TPS-CalcBench: A Benchmark and Diagnostic Evaluation Framework for LLM Analytical Calculation Competence in Hypersonic Thermal Protection System Engineering

arXiv cs.AI / 4/21/2026

📰 NewsDeveloper Stack & InfrastructureIdeas & Deep AnalysisModels & Research

Key Points

  • The paper argues that using LLMs as reasoning assistants in safety-critical aerospace work requires evaluation beyond generic math/physics benchmarks, because physically invalid yet numerically plausible answers can be more dangerous than refusals.
  • It introduces TPS-CalcBench, a diagnostic benchmark focused on closed-form analytical calculations for hypersonic thermal protection system (TPS) engineering, based on how experienced engineers solve problems without simulations.
  • The framework uses dual-track scoring to assess both result accuracy and reasoning quality with an 8-dimension rubric, including a calibrated judge with human audits to detect “right answer, wrong reasoning” and similar failure modes.
  • TPS-CalcBench includes a large, curated dataset (420 high-confidence items and 810 noise-controlled items) plus noise-sensitivity analysis to understand how data quality affects model rankings.
  • Experiments across 13 models show wide KPI variation and identify recurring defects (e.g., hidden formula selection issues), while three intervention approaches (DFA-TPS fine-tuning, RAG-EQ grounding, and process-aware prompting) improve performance within the diagnose-evaluate-intervene pipeline.

Abstract

Deploying LLMs as reasoning assistants in safety-critical aerospace engineering requires stricter evaluation criteria than general scientific benchmarks. In hypersonic thermal protection system (TPS) design, inaccurate stagnation-point heat flux or boundary-layer calculations may cause catastrophic design margin violations. Models with numerically reasonable but physically invalid answers are more dangerous than those declining to respond. Current scientific benchmarks only test abstract math and basic physics, evaluate final answers solely, ignore engineering reasoning processes, and cannot detect such critical failures. We propose TPS-CalcBench, the first diagnostic benchmark for closed-form analytical calculations in hypersonic aerodynamics and high-temperature gas dynamics that experienced TPS engineers conduct without simulations.

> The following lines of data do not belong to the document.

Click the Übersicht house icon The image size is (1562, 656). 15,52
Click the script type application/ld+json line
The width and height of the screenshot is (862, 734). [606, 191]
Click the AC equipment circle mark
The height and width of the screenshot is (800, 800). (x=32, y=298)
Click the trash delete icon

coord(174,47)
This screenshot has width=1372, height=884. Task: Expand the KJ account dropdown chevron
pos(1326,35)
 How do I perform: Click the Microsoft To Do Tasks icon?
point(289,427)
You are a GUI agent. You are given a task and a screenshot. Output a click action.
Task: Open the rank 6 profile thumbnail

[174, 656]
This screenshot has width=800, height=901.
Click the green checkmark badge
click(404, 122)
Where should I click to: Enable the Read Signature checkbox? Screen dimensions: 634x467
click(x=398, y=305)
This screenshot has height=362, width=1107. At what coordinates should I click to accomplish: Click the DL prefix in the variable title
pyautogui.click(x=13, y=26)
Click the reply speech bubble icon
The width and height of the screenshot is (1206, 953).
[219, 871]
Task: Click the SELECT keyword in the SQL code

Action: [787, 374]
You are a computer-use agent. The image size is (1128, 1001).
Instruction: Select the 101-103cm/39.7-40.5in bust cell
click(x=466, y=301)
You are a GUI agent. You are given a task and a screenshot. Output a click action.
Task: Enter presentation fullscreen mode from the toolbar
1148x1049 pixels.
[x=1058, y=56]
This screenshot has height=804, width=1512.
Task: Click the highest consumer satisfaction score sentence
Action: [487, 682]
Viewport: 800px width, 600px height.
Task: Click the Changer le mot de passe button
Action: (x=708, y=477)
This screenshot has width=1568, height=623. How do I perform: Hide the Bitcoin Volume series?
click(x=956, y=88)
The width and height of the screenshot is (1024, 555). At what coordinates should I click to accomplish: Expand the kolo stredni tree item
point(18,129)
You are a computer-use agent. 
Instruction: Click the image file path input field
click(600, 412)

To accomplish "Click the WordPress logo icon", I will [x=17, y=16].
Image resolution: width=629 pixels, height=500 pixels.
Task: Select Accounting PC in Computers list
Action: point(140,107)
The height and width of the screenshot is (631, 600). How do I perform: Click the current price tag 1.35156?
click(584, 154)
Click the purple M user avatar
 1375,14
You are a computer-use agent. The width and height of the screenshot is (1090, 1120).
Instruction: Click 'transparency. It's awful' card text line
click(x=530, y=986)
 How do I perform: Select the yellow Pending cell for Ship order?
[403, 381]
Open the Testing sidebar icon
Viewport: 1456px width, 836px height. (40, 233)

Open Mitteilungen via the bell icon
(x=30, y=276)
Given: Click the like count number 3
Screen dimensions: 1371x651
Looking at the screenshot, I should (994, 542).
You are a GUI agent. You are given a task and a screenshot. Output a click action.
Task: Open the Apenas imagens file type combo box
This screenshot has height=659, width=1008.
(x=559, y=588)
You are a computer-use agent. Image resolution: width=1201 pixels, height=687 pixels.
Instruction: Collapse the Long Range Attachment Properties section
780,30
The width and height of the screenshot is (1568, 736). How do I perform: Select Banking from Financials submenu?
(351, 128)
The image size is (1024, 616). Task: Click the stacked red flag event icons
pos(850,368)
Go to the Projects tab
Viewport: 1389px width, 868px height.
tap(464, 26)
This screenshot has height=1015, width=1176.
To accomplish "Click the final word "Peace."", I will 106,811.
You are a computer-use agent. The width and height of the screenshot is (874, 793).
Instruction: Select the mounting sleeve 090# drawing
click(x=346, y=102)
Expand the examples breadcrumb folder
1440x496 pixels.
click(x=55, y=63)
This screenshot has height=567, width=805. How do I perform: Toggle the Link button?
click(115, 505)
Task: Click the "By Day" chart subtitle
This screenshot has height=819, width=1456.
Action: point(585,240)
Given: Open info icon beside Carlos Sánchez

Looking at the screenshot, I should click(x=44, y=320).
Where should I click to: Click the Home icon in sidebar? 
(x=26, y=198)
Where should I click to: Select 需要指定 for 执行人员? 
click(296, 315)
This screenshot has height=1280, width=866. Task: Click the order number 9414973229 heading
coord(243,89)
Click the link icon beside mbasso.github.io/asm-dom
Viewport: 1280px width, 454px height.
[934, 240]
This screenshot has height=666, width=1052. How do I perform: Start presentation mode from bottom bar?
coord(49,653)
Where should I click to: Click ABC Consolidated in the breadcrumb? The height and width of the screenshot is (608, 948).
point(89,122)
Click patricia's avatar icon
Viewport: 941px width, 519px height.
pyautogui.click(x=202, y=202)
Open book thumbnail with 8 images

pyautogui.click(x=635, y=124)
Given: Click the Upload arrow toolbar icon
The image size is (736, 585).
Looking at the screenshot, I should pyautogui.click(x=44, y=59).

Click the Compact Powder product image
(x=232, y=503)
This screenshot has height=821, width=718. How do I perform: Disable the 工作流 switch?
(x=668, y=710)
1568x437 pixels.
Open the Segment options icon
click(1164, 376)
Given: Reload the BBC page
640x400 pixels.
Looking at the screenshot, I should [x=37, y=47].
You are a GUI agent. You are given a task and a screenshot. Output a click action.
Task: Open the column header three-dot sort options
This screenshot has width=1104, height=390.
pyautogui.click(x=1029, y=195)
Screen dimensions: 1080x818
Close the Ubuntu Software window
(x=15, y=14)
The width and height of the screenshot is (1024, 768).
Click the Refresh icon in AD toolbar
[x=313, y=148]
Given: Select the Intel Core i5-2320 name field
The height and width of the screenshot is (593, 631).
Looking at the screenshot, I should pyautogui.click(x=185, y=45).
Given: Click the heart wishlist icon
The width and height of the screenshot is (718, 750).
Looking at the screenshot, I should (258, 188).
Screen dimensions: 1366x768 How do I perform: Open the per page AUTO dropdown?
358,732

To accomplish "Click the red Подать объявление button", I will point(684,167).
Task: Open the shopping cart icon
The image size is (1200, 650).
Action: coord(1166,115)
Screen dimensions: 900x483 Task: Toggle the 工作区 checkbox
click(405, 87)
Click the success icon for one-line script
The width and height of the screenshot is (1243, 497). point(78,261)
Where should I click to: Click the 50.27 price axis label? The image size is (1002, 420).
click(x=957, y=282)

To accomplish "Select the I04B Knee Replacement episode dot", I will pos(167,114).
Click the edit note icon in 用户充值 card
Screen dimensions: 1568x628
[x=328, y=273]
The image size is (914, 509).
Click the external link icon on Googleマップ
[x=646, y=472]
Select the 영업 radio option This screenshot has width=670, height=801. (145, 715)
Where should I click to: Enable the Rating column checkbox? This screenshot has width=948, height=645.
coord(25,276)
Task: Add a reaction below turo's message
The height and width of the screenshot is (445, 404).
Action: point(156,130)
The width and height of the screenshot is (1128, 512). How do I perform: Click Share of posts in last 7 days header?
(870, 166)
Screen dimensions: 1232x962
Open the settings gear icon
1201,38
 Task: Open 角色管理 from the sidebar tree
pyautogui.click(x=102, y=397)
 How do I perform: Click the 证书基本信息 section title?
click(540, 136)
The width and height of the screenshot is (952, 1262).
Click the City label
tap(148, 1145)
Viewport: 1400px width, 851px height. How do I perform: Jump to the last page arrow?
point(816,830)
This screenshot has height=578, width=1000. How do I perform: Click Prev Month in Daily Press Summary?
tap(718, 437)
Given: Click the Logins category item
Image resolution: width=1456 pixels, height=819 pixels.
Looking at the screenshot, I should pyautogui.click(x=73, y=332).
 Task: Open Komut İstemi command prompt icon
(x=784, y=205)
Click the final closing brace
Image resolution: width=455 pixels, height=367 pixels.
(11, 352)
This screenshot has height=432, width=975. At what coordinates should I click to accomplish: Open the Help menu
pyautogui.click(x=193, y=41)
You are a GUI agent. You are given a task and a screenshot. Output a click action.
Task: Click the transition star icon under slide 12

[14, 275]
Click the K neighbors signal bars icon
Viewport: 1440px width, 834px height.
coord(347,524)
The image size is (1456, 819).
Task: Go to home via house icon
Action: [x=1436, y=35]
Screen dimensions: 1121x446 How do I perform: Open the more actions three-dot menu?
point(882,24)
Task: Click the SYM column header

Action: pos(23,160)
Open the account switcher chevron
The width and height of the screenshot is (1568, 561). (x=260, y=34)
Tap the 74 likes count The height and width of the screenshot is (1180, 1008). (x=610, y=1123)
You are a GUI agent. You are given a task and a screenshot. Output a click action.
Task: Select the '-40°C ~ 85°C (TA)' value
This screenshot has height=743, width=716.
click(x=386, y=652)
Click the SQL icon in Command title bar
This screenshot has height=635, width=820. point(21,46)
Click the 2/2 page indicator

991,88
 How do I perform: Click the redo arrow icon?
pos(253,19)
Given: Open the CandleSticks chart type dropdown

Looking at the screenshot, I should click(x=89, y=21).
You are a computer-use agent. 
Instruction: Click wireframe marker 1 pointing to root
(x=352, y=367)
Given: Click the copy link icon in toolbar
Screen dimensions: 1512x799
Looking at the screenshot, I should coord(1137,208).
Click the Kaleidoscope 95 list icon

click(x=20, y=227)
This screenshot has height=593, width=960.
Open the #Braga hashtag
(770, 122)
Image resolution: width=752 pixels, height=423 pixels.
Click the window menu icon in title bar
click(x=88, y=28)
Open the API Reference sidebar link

Our contributions include domain-oriented task taxonomy with 4 difficulty levels and 8 categories from Anderson's textbook, dual-track evaluation measuring result accuracy and reasoning quality via an 8-dimension rubric and calibrated judge with human audit to identify right answer wrong reasoning issues, human-AI data pipeline producing 420 high-confidence core items and 810 noise-controlled pre-gating items from 4560 raw data, noise-sensitivity analysis measuring data quality impacts on model ranking, and three diagnostic intervention methods: DFA-TPS fine-tuning, RAG-EQ retrieval grounding and PA-CoT process-aware prompting. Tests on 13 models from 7 groups show wide performance differences (KPI 12.6-87.9), hidden formula selection defects, data-driven rank changes and effective intervention improvements, establishing a complete diagnose-evaluate-intervene framework for safety-critical engineering LLM deployment assessment.